The Kondo effect, first discovered in impure bulk metals during the 1930s and explained in the 1960s, has gained significant interest within the field of quantum devices. These devices offer a high degree of tunability and control, enabling rigorous testing of theoretical predictions. Previous studies on the Kondo effect have measured conductance through a quantum dot and observed a zero-bias peak between Coulomb peaks. This effect requires strong coupling between the quantum dot and leads. This work studies a relatively weak coupling, where the characteristic zero-bias peak between Coulomb peaks is not observed. However, as charge degeneracy of the quantum dot is approached, the Kondo temperature increases. This results in a small conductance enhancement at the shoulder of the Coulomb peak. We show that a simultaneous measurement of the quantum dot's occupation can unveil the small enhancement of conductance due to the Kondo effect. To compare with Numerical Renormalisation Group (NRG) theory, conductance and occupation are measured across a range of temperatures to determine fitting parameters. Good agreement is found at a range of coupling strengths and charge sensor current setpoints. However, a discrepancy is found when the tunnel barriers to the quantum dot are asymmetrically tuned. Strong asymmetric coupling approaches a regime where the quantum dot is coupled to a single lead.

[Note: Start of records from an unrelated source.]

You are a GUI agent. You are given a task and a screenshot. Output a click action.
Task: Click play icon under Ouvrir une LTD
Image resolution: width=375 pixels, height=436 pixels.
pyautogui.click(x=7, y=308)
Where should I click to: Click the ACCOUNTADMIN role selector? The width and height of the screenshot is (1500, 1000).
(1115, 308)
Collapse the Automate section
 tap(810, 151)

A recent measurement of the entropy of a quantum dot coupled to a single lead where Kondo correlations were expected also observed a discrepancy between data and NRG. Interestingly, this work shows that conductance data displays greater Kondo enhancement than NRG, whereas previously measured entropy showed less Kondo enhancement than NRG. A direct comparison of conductance and entropy measured in the same device under similar settings holds promise for illuminating this discrepancy.